In the data below, repeat the line containing "Screen dimensions: 1814x1004" and every following line exactly, up to and including the last line. Exclude pictures.
(Beginning of Record set)
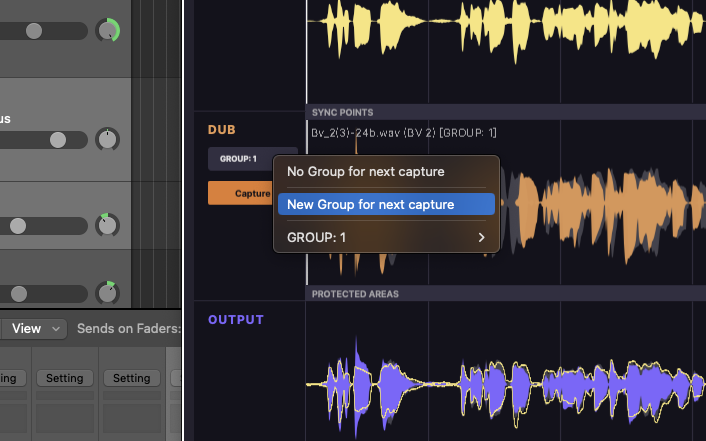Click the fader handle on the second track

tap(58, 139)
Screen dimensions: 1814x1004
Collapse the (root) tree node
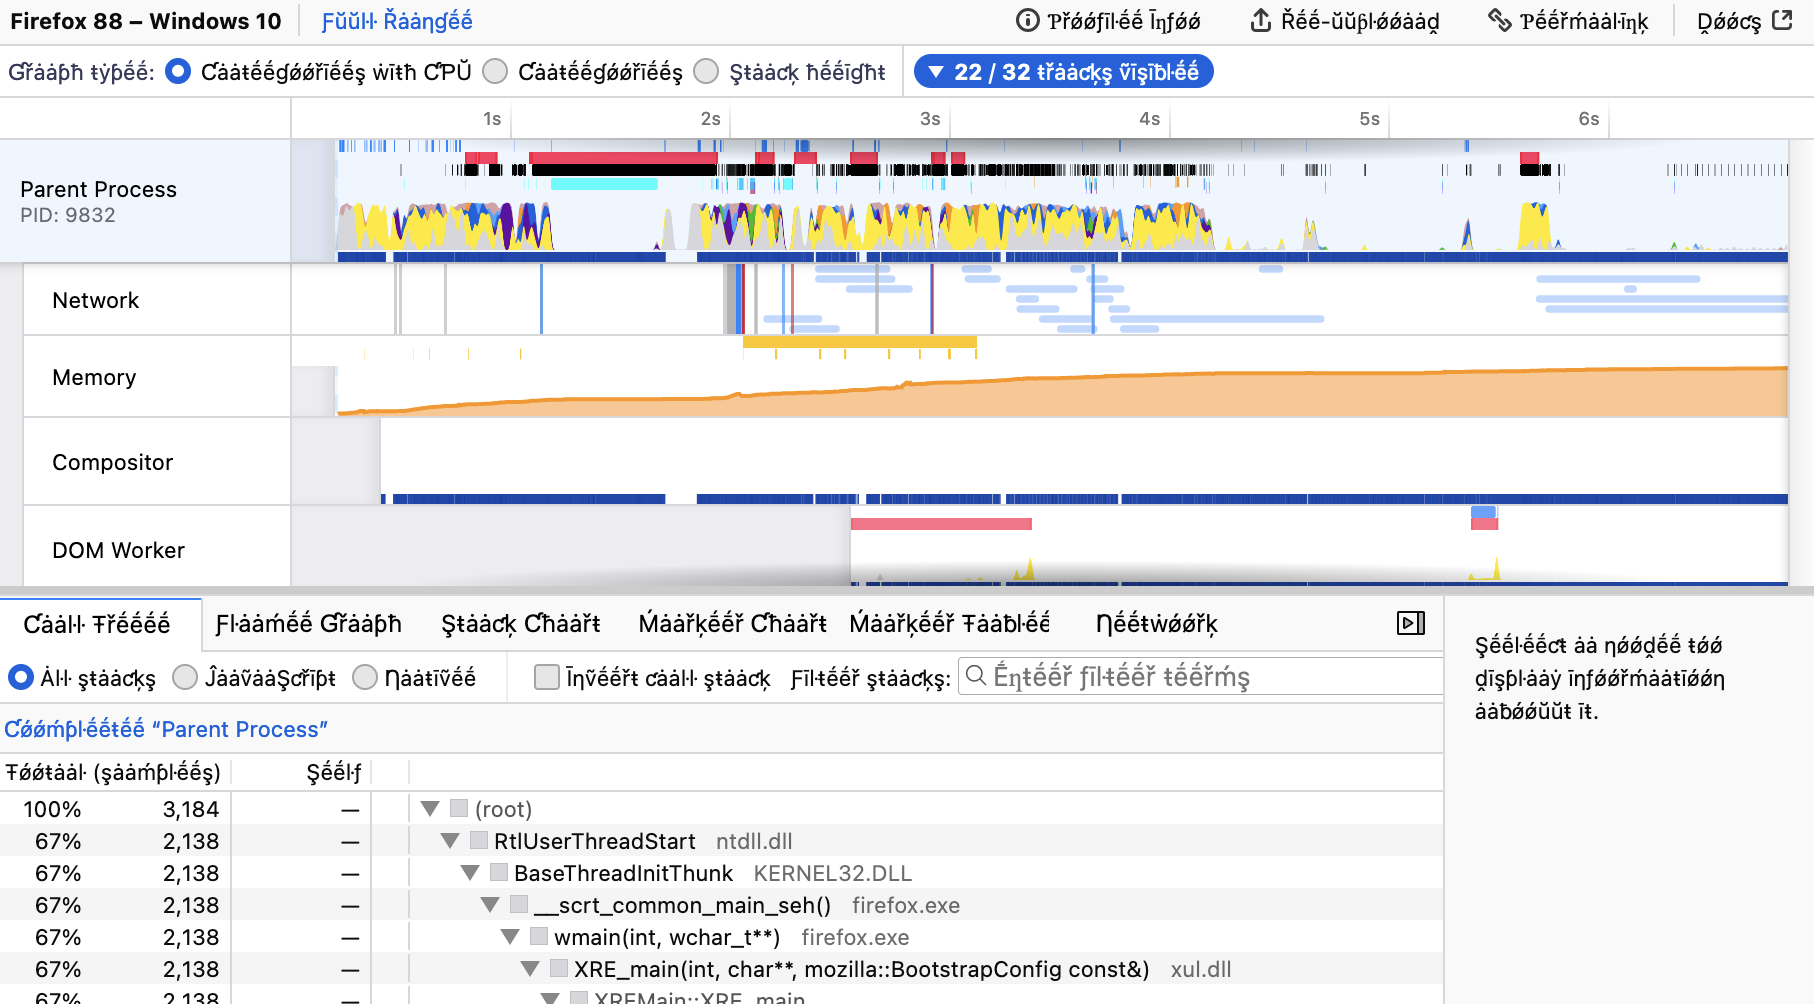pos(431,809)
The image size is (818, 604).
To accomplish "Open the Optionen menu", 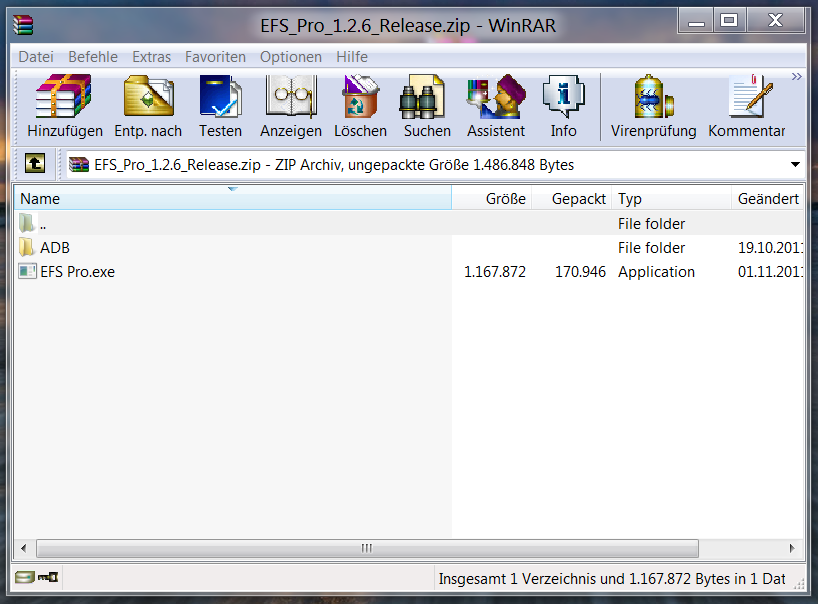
(End of Record set)
## Reply
Screen dimensions: 1814x1004
Collapse the (root) tree node
pos(431,809)
The image size is (818, 604).
To accomplish "Open the Optionen menu", 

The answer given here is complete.